Thibodeaux, of course, is currently the consensus #1 prospect overall for the upcoming draft. Certainly, nobody has any questions about his athletic ability, but there may ultimately be some questions about his commitment to the game as he is something of a Renaissance Man who has been known to march to the beat of his own drum. Meanwhile, Hutchinson has also started to get some top 5 interest. However, as good as Hutchinson is, there is a growing whisper that he may not actually even be the Wolverines’ best DE as David Ojabo been rocketing up boards around the league of late. Ojabo isn’t quite as big or physical as Hutchinson; he’s also not as technically proficient, but he’s a super athlete who just explodes off the line of scrimmage. The duo is coming off a dominating performance in the Wolverines’ physical win at Penn State on the weekend in which Hutchinson had three sacks and Ojabo two. However, it was interesting watching each go against talented Penn State LT Rasheed Walker as Hutchinson was generally kept under control when liked up at RDE, whereas Walker really struggled with Ojabo’s speed off the edge.

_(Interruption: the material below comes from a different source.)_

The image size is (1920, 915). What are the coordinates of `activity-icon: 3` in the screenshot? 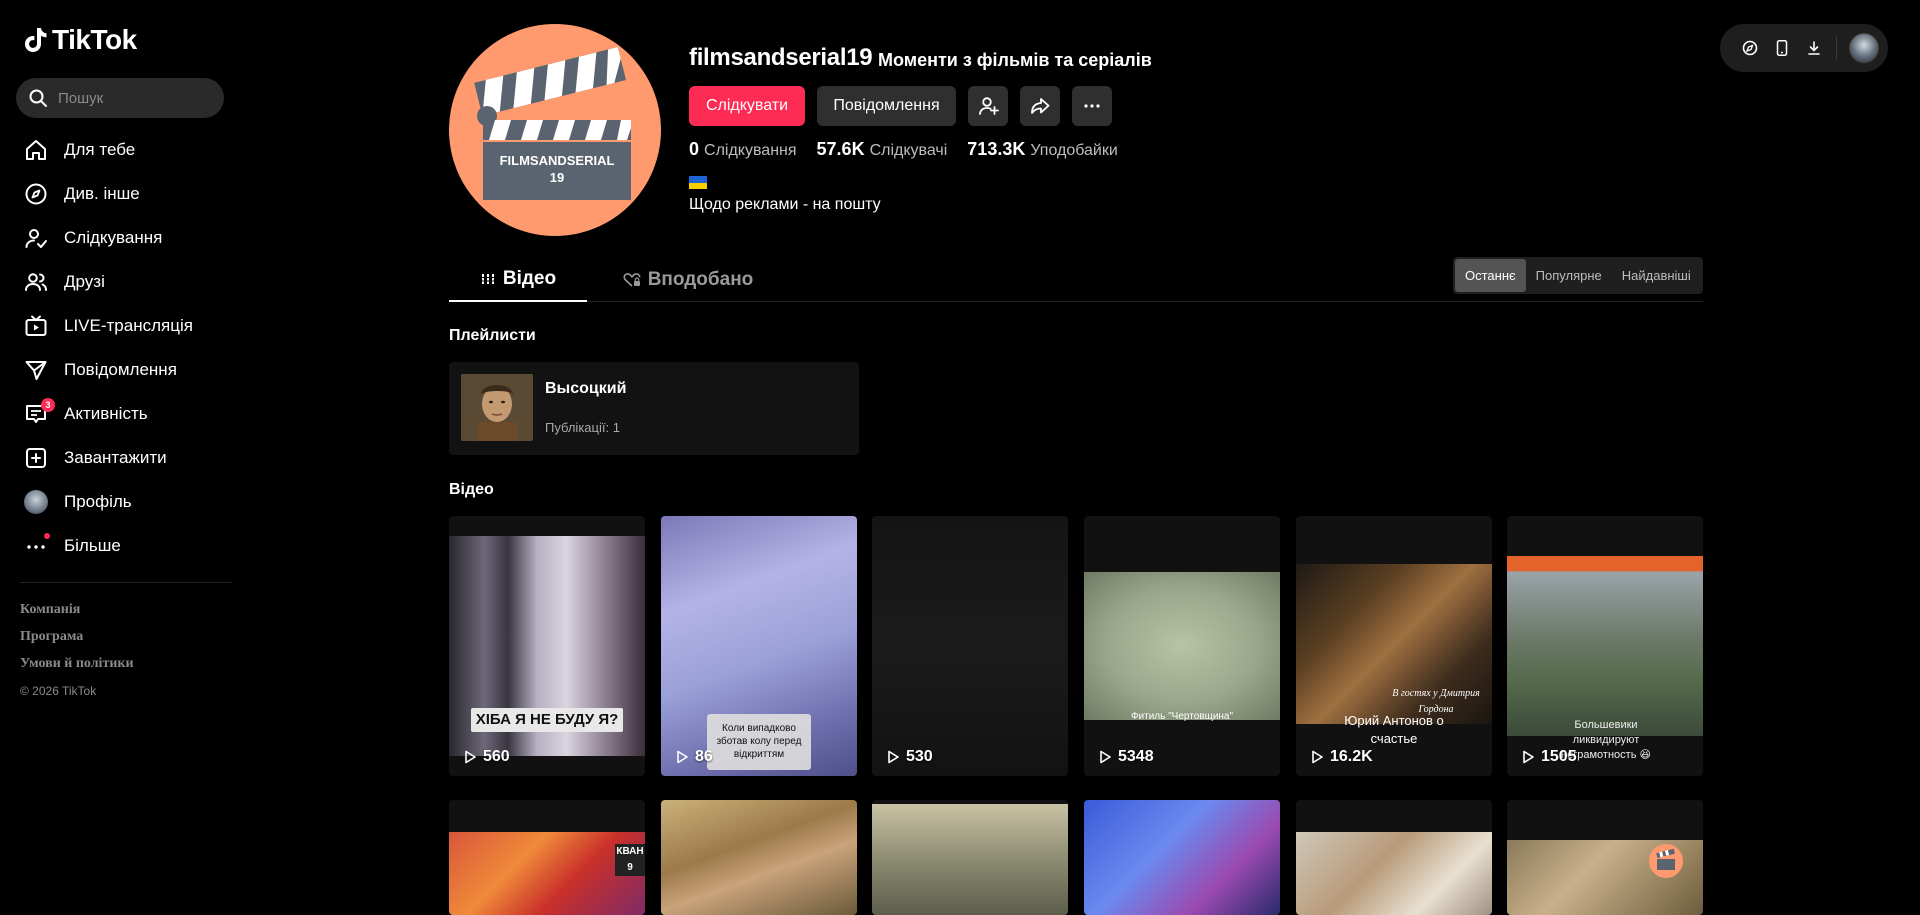 It's located at (40, 412).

However, ‘the’ hottest DE in this year’s draft class is DE Jermaine Johnson of Florida State. In fact, he’s probably ‘the’ hottest player in this year’s draft class period. Johnson is a rising 5th-year senior who has taken a rather circuitous path to the top of the draft board. He was a lightly recruited 2-star prospect in high school who went the junior college route after he didn’t qualify academically. However, at the JC he emerged as a potentially disruptive edge-rusher with offers from all the big-time football programs. He ended up at Georgia where he was a productive rotational performer for two years, but took advantage of the NCAA’s relaxed Covid transfer rules and switched to rebuilding Florida State for his final year where he hoped to get more playing time. Which he has in spades and has responded with 11 sacks so far this fall which has among the most productive edge rushers in the country. Johnson has always been a gifted athlete with 4.5-type speed and explosion, along with weight room strength and prototype length for the position. And while Johnson is still primarily a speed rusher who needs to improve the technical aspects of his game, he is a high-ceiling prospect with as much physical potential as any edge rusher in the 2022 draft and right now is right there among the 4-5 guys at the position.

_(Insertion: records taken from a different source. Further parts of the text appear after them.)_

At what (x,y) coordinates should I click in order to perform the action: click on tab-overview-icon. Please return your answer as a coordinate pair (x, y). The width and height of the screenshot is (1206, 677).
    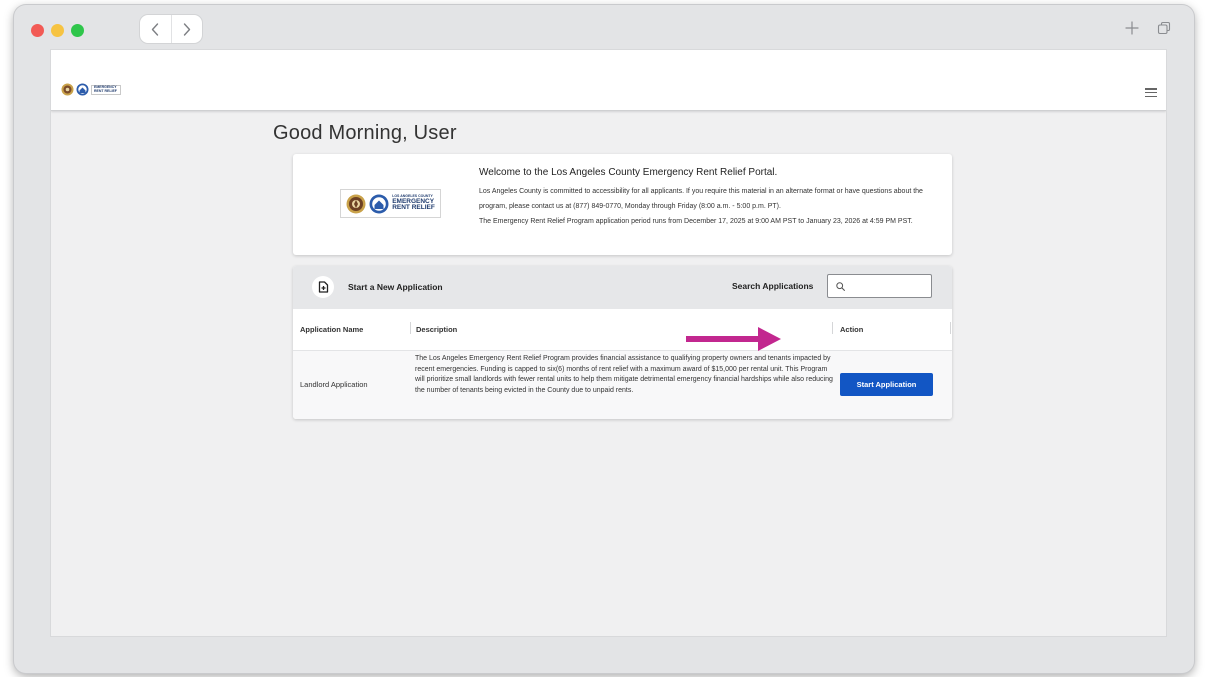
    Looking at the image, I should click on (1164, 28).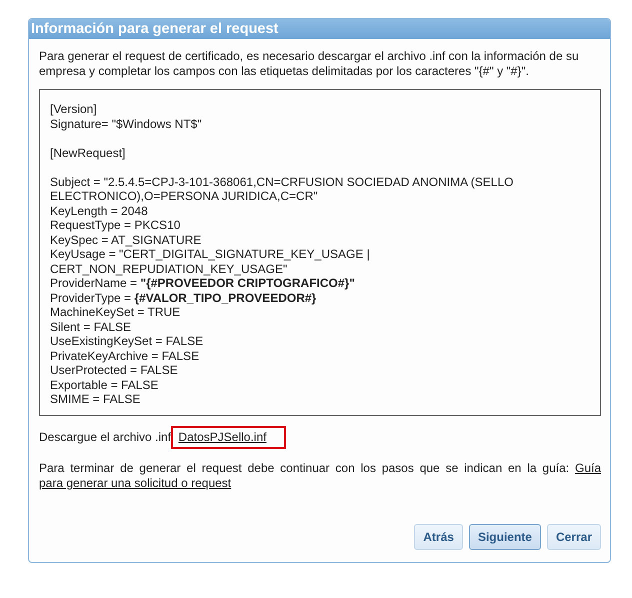 This screenshot has width=632, height=598. I want to click on download-link: DatosPJSello.inf, so click(222, 437). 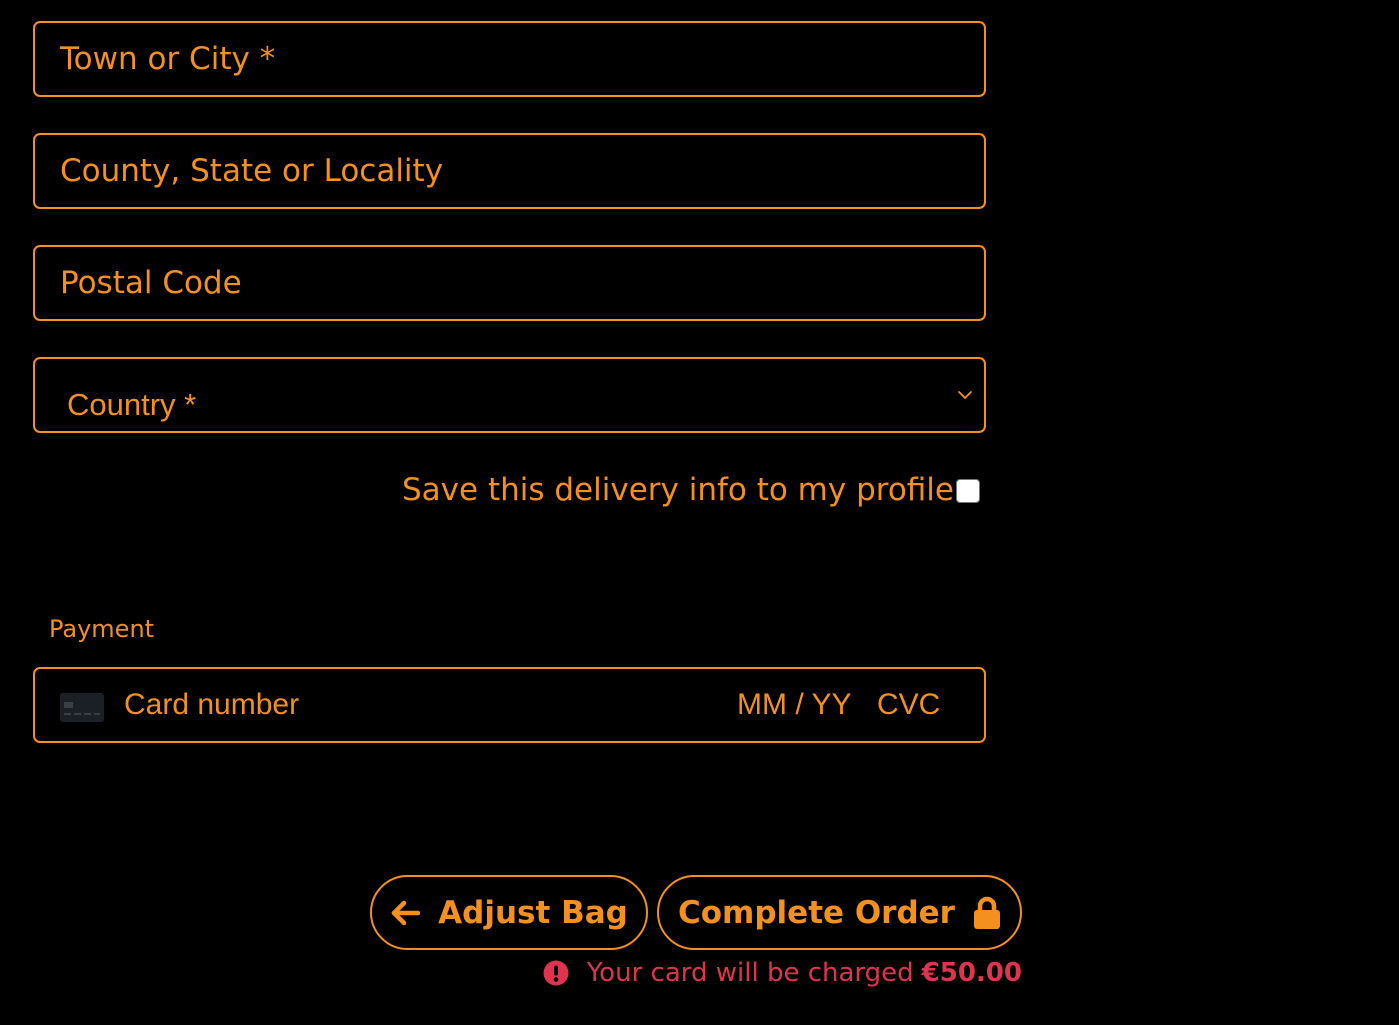 What do you see at coordinates (132, 404) in the screenshot?
I see `country-placeholder: Country *` at bounding box center [132, 404].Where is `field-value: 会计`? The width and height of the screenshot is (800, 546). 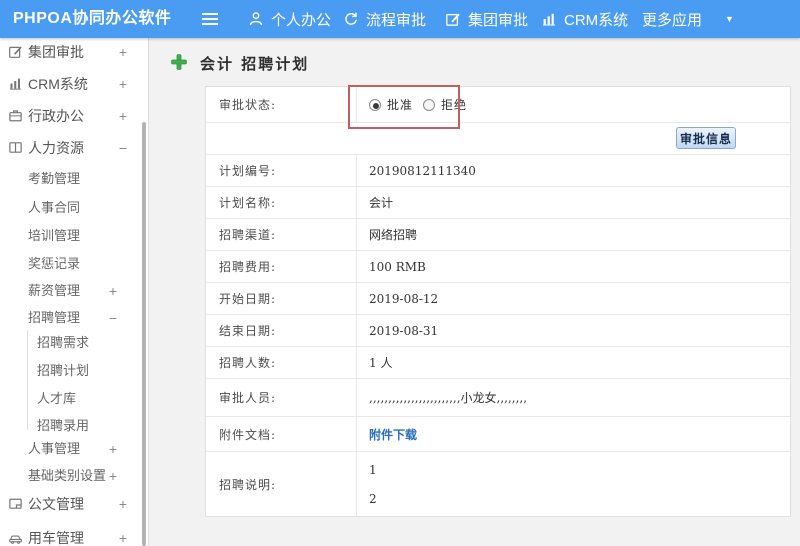 field-value: 会计 is located at coordinates (382, 203).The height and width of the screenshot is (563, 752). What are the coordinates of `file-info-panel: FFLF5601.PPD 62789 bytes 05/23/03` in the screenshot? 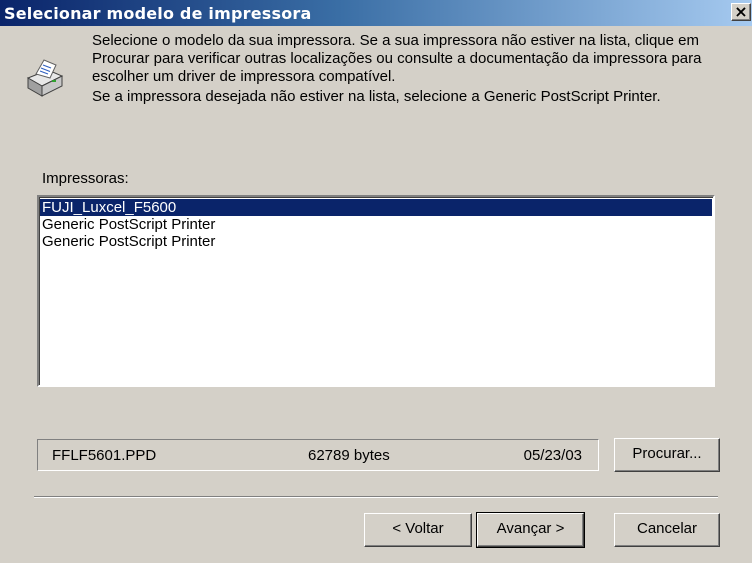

And there’s more as at least a couple more DEs flirting with potential first-round grades in Isaiah Foskey of Notre Dame and San Diego State’s Cameron Thomas. Foskey is still just a 3rd year junior who could be expected to stay in school given that Notre Dame players are often less inclined to leave early than players from some other programs, but if he does decide to enter the draft, he’ll be another really athletic 6-5, 260-pound type DE with a huge edge rushing ceiling, although he is still a work in progress from a technical standpoint. Johnson was originally a TE in high school and has only played DE full-time for three years, but he’s explosive off the snap and relentless in pursuit and so far this fall has racked up 9 sacks while forcing three fumbles.
Meanwhile, its hard to call a guy who was a frosh All-American a late bloomer, but that’s the case in many ways for San Diego State’s Cameron Thomas who just doesn’t get that much national exposure playing on the west coast on a non-Power 5 conference team. It also probably didn’t help that Thomas played as an undersized DT for a couple of years before making the switch to end midway through last season. Thomas doesn’t have quite the athleticism of some of the other guys on the list, but like Purdue’s Karlaftis has elite strength and is a master technician with a heavy punch, not to mention another non-stop motor that has helped produce 8.5 sacks so far this fall, including at least one in each of his last straight games.

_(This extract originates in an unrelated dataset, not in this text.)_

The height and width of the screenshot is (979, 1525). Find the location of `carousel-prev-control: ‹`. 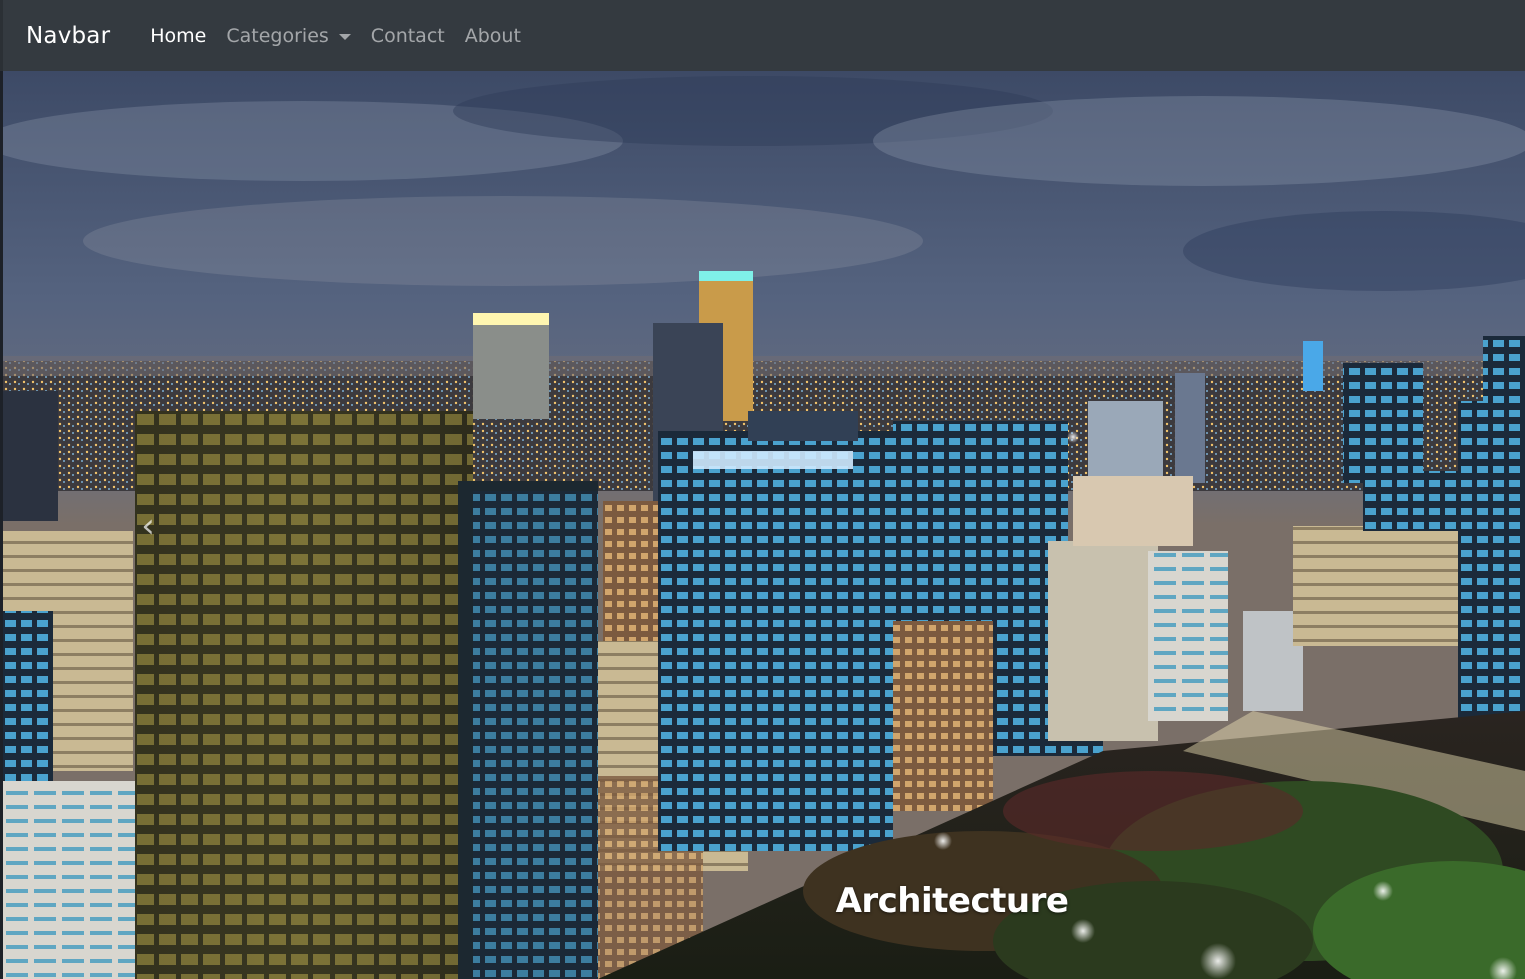

carousel-prev-control: ‹ is located at coordinates (148, 526).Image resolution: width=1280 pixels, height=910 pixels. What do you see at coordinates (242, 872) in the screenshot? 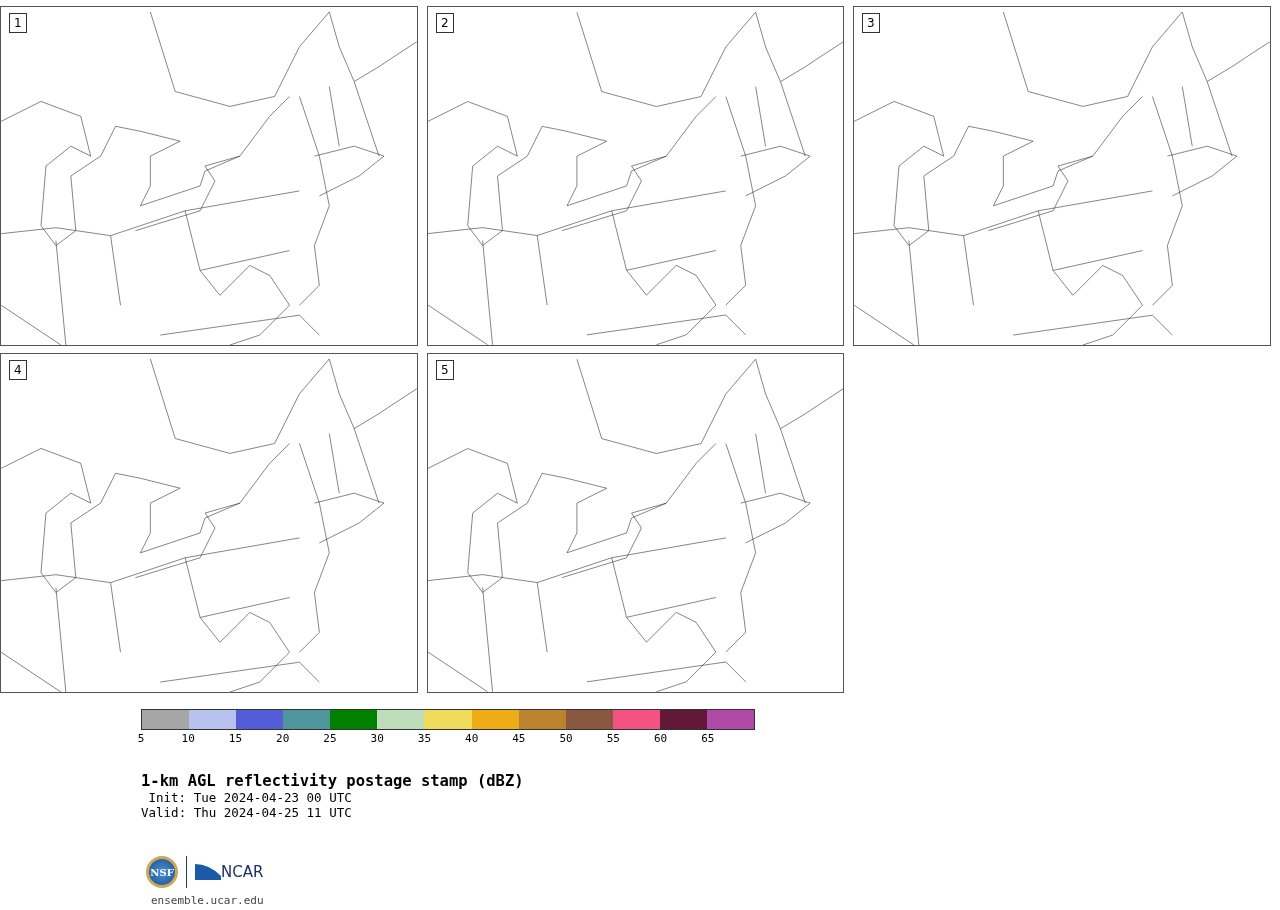
I see `logo-wordmark: NCAR` at bounding box center [242, 872].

And speaking of San Diego State, another Aztec who has started to generate some serious draft buzz is P/PK Matt Araiza, the first specialist to make the GBN Big Board Top 100 so far this year (he’s #53). Araiza was actually an All-Conference PK coming into the season, but added punting duties to his job resume this fall and has really blossomed. Indeed, Araiza leads ALL football (including the NFL) with an average of over 52 yards per punt this fall, which is kind of remarkable when you figure he’s put almost 1 out three kicks inside opposing 20-yard lines. At the same time, though, over 40% of his kicks have been over 50 yards with a long of 86 yards!